The speakers at the international event included Theresa Okafor, who once compared the LGBT movement to Boko Haram, Archpriest Dmitri Smirnov, who refers to gay people as “homosexualists,” and Eric Teetsel, who espouses the belief that God has sent the LGBT movement to inform the world about the impending End Times.
“Well, it’s obviously very, very troubling to see,” the HRC staffer said. “There’s no question that the speakers here are focused on exporting anti-LGBT rhetoric. That’s really, really troubling.”

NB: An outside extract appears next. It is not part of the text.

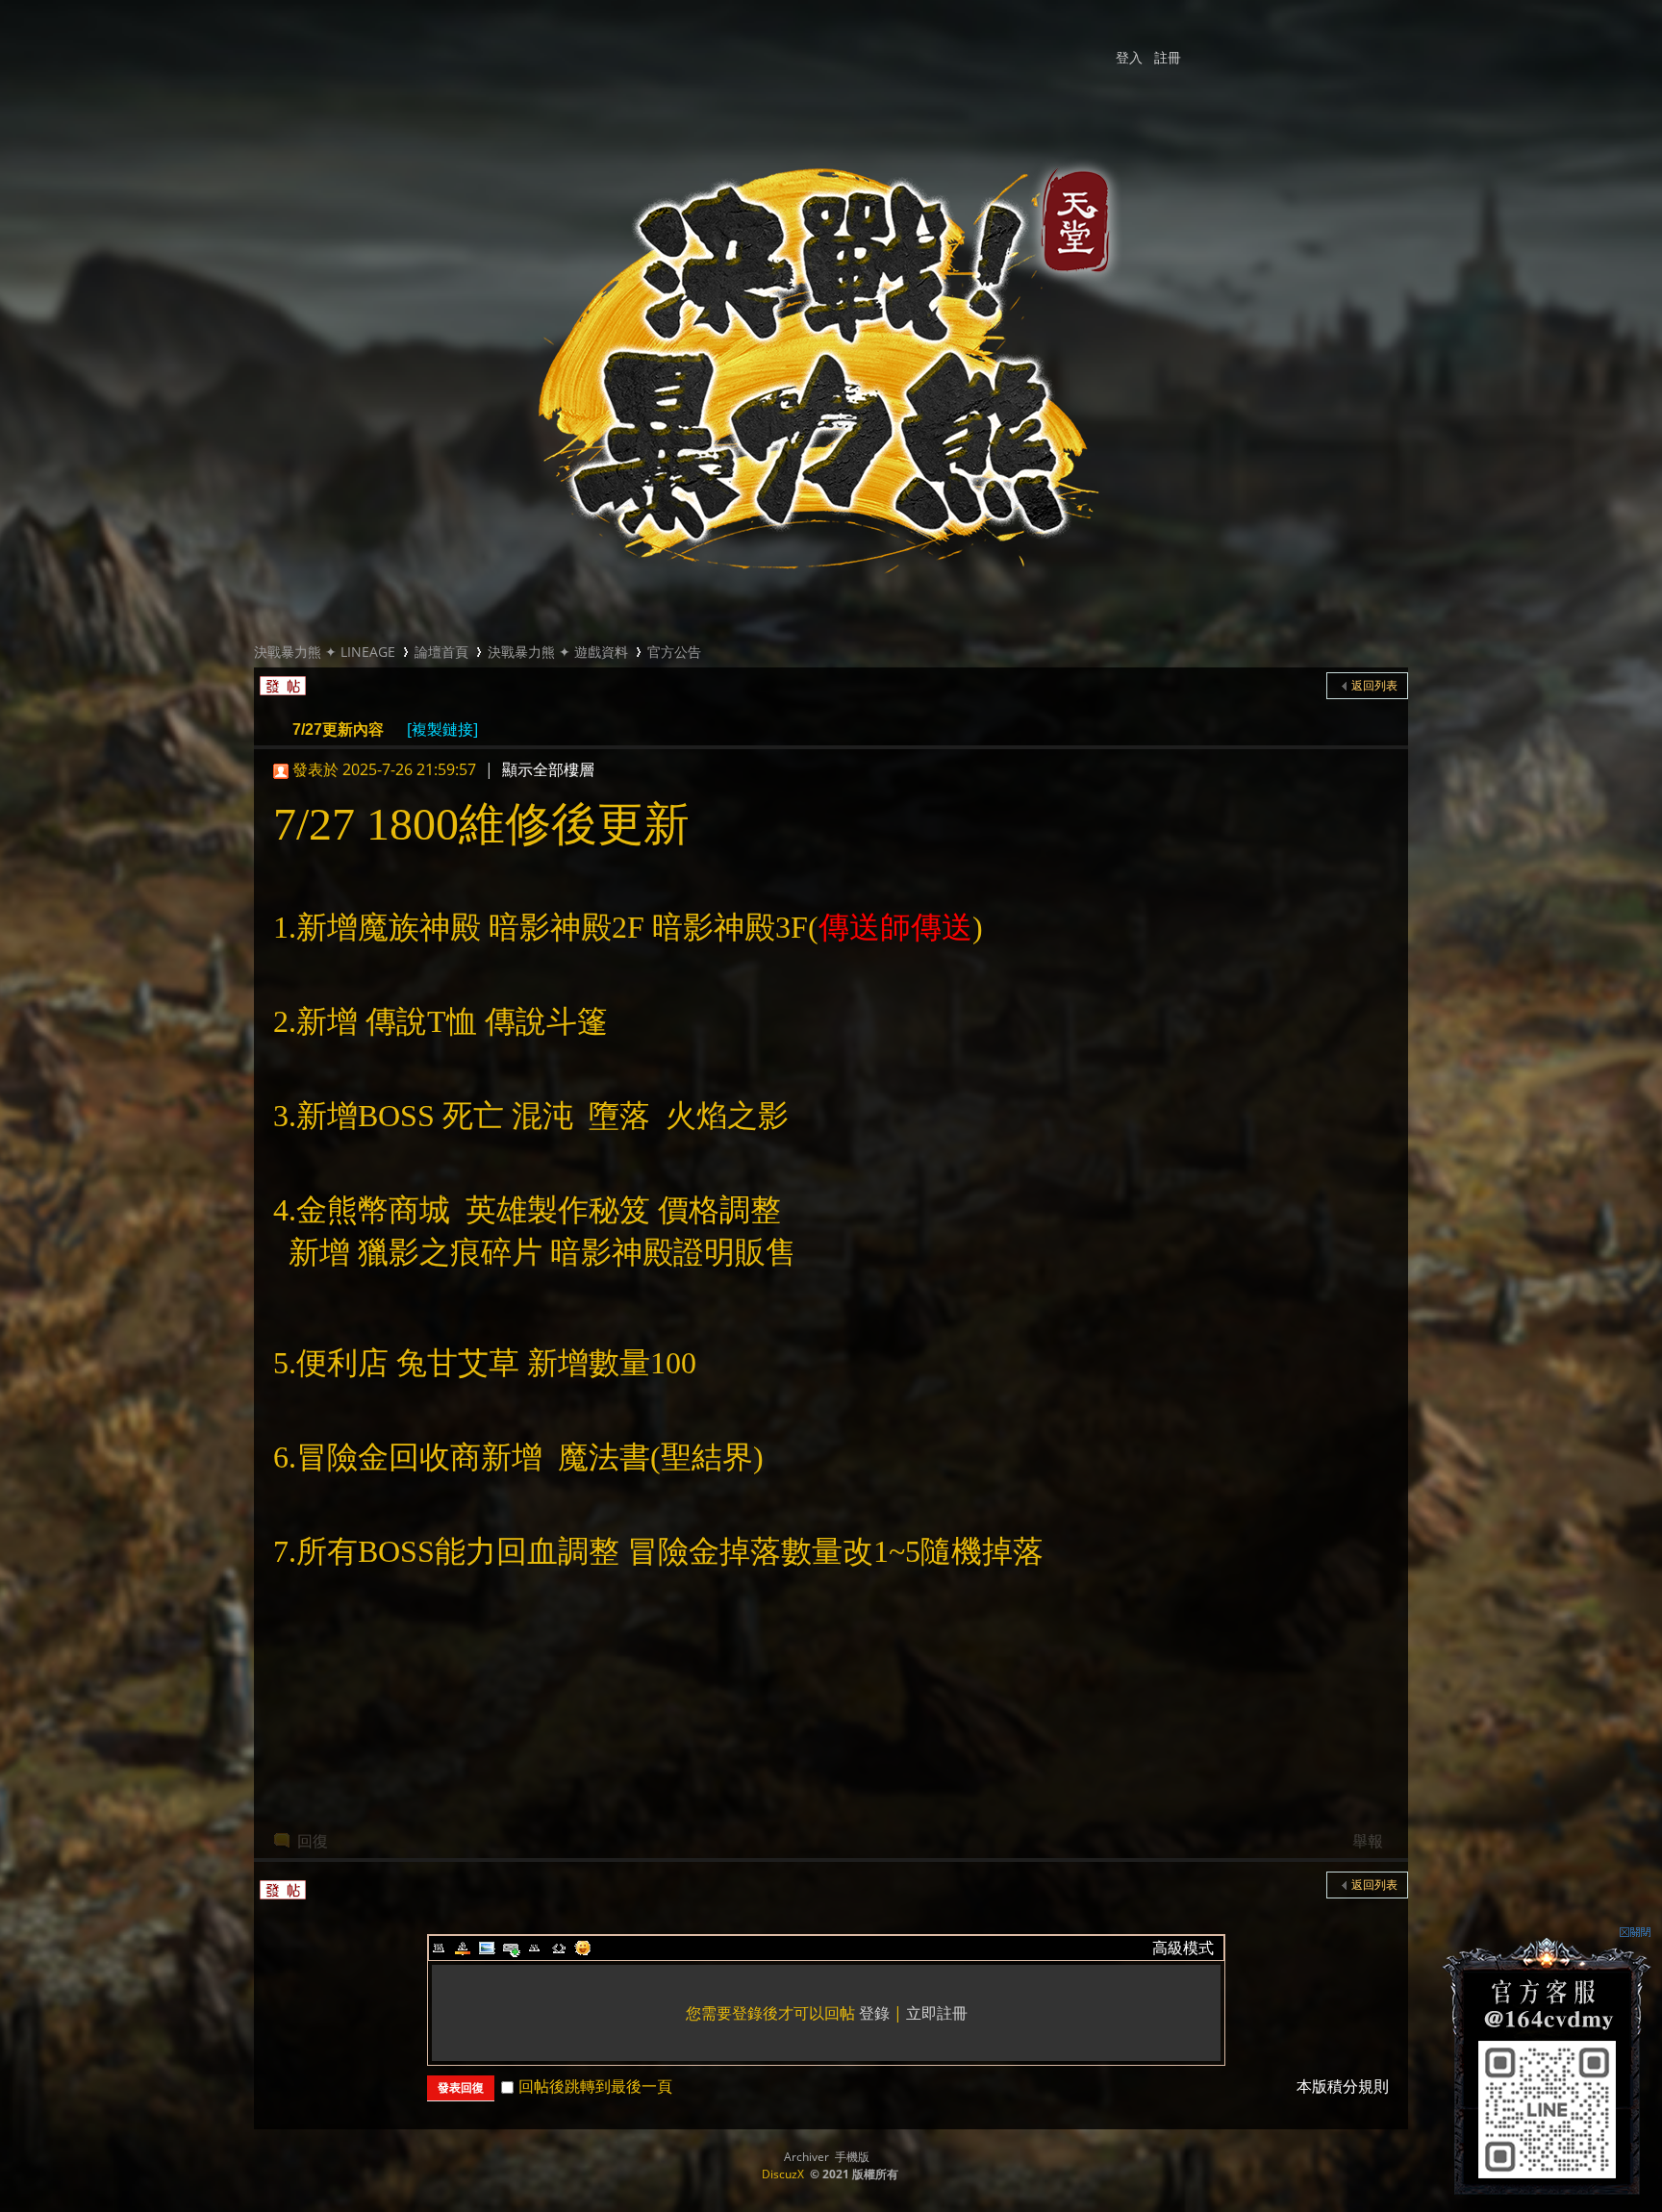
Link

The Southern Poverty Law Center distinguished WCF as a hate group in 2014, before this recent ninth summit, which marks the first time the shadowy organization has held its annual convention on American soil.
Author Scott Lively, a kind of Ernest Hemingway of the anti-LGBT literary scene (he wrote a novel called The Pink Swastika, which alleges that gay people caused the Holocaust), is also closely associated with WCF and frequently traveled to Uganda to spread the news that LGBT people are at fault for the Holocaust, the Rwandan genocide and the spread of HIV/AIDS. He directly advised sponsors of Uganda’s “Kill the Gays” bill, which was later struck down as unconstitutional.
World Congress of Families is infamous for drafting Russia’s 2013 anti-LGBT law banning “homosexual propaganda,” which criminalized giving out information about LGBT rights among minors. At the time, WCF executive director Larry Jacobs said the law was “a great idea.”
In 2009, the organization wrote a letter opposing President Obama’s decision to sign a UN “Homosexual Special Rights” statement that was meant to decriminalize homosexuality worldwide.
“Signing the U.N. homosexual rights statement is very much in keeping with this administration’s anti-family and anti-faith actions so far,” Jacobs said at the time.
After the summit yesterday, WCF also sponsored a meet and greet with Rafael Cruz, Senator Ted Cruz’s father, who railed against the Boy Scouts ending its ban on gay youth, saying it would lead to “increased risk that our children would be exposed to sexual predators.”
The 2016 Committee has not responded to a request for comment from The Daily Beast. Larry Jacobs has not gotten back either.